(Data for locating words and elements)
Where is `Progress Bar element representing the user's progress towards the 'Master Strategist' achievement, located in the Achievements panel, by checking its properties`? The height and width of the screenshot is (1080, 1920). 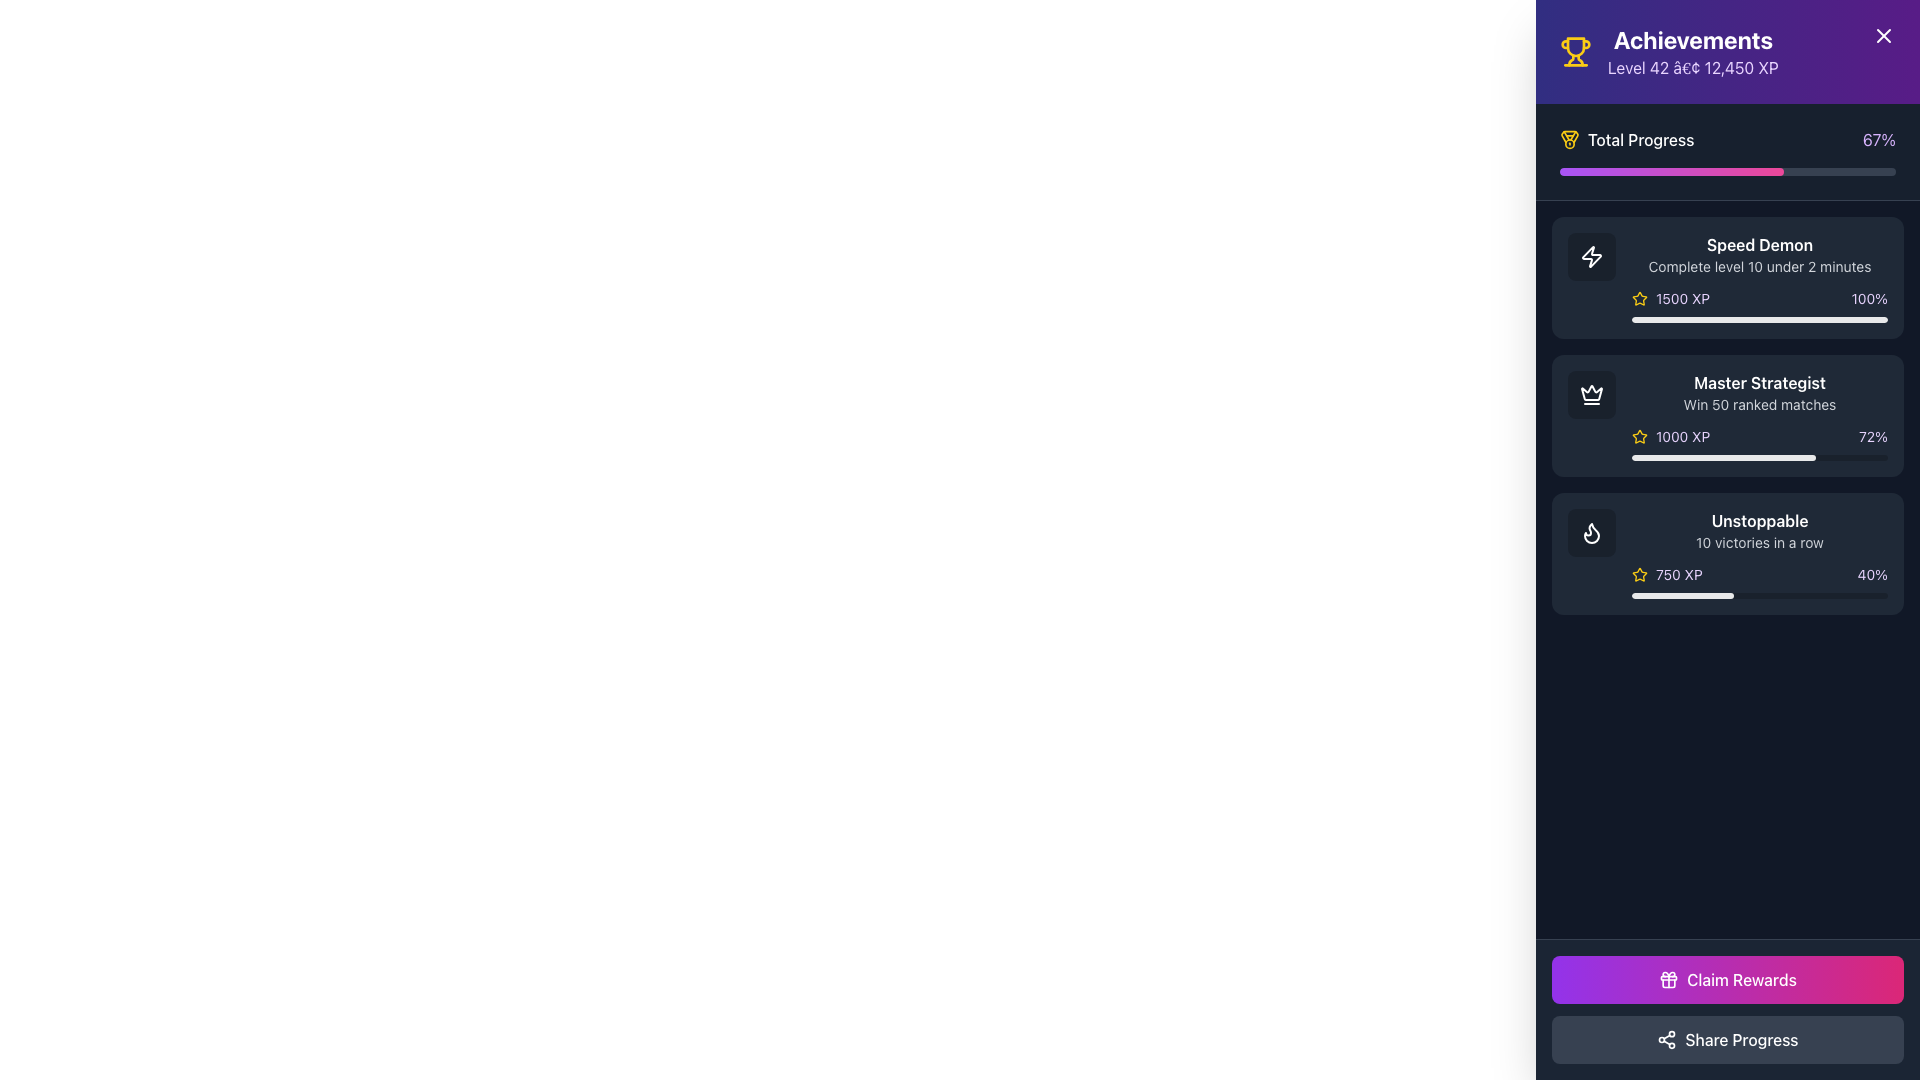 Progress Bar element representing the user's progress towards the 'Master Strategist' achievement, located in the Achievements panel, by checking its properties is located at coordinates (1723, 458).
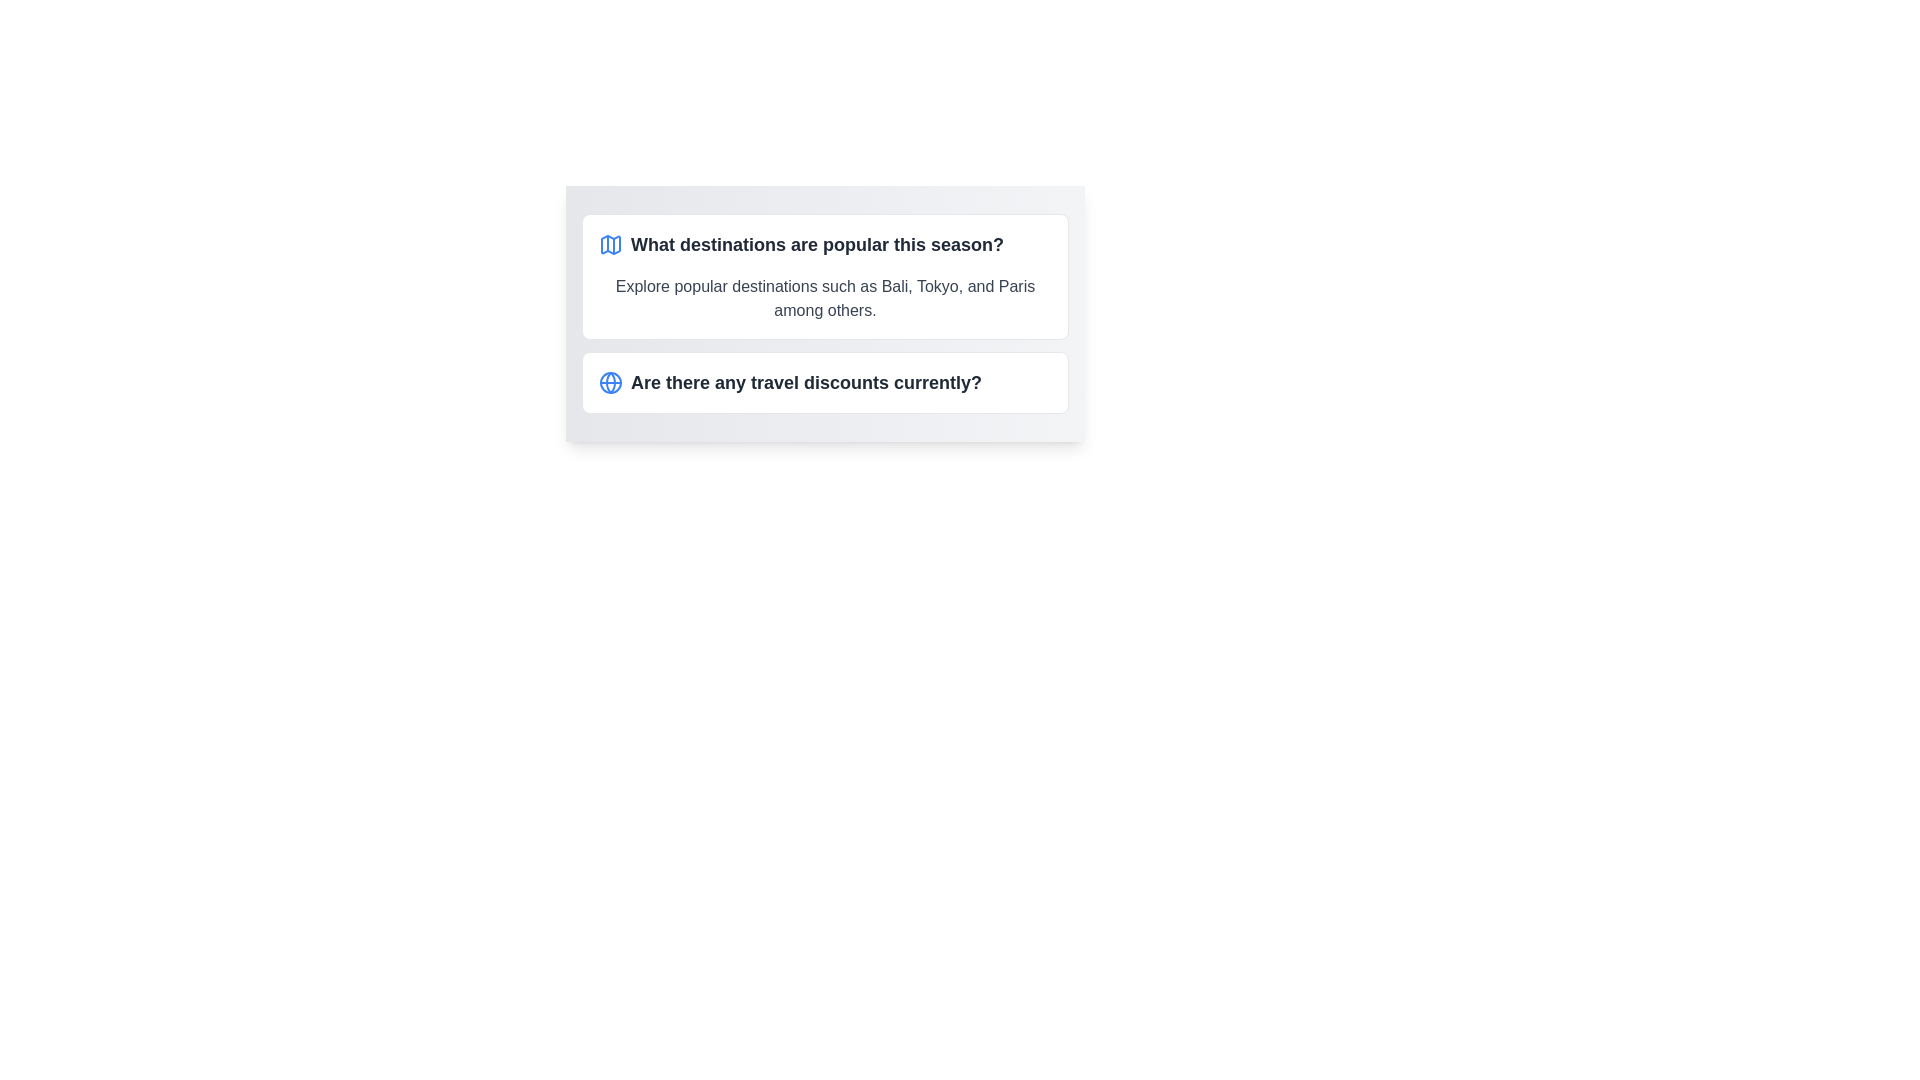 This screenshot has width=1920, height=1080. What do you see at coordinates (817, 244) in the screenshot?
I see `the Text header that introduces a question about trending travel destinations for the current season, located to the right of a map icon` at bounding box center [817, 244].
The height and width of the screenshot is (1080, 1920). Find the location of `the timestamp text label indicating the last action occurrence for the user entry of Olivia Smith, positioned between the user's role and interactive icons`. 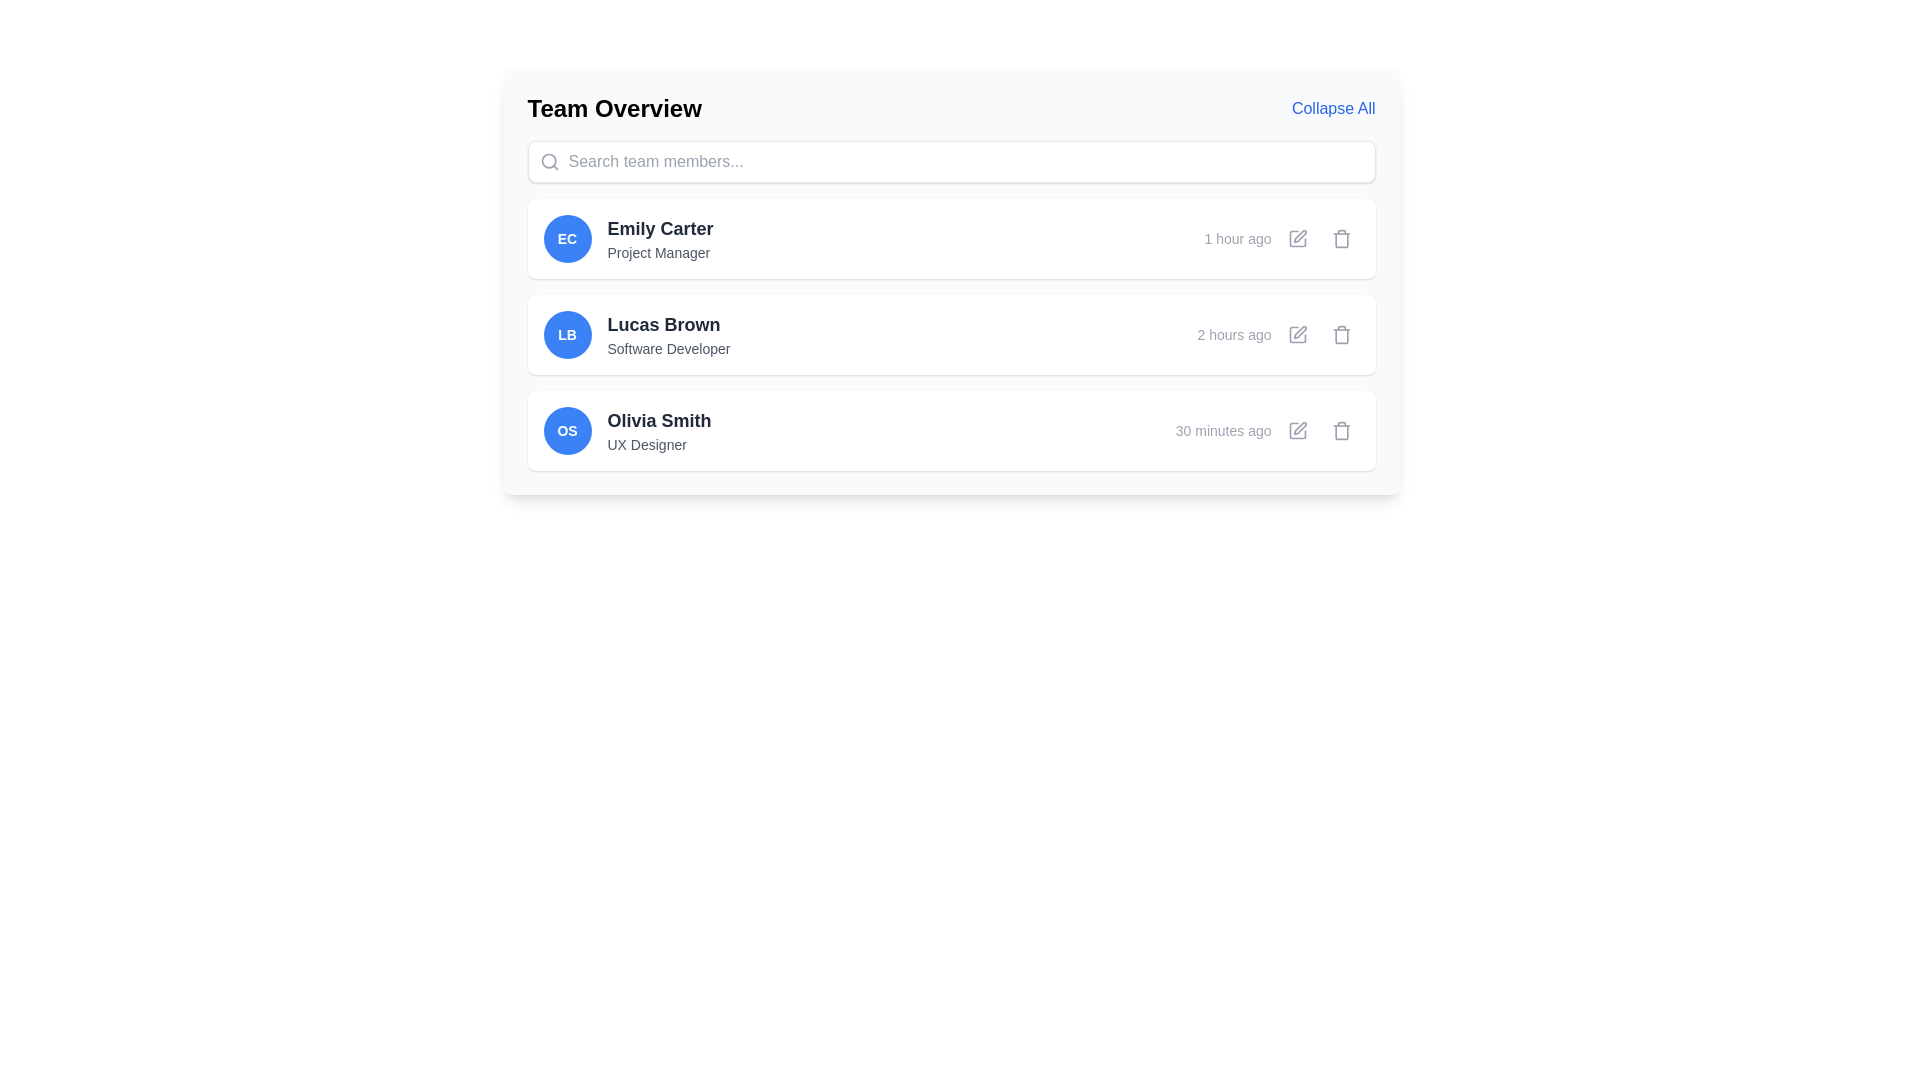

the timestamp text label indicating the last action occurrence for the user entry of Olivia Smith, positioned between the user's role and interactive icons is located at coordinates (1222, 430).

= Short task =
Write out the lines from the one containing "The height and width of the screenshot is (1080, 1920). Find" through the end of the data, swapping "screenshot" for "image" and keeping everything else the same. Leave the pictures out of your answer.

= Written reply =
The height and width of the image is (1080, 1920). Find the location of `the timestamp text label indicating the last action occurrence for the user entry of Olivia Smith, positioned between the user's role and interactive icons`. 

the timestamp text label indicating the last action occurrence for the user entry of Olivia Smith, positioned between the user's role and interactive icons is located at coordinates (1222, 430).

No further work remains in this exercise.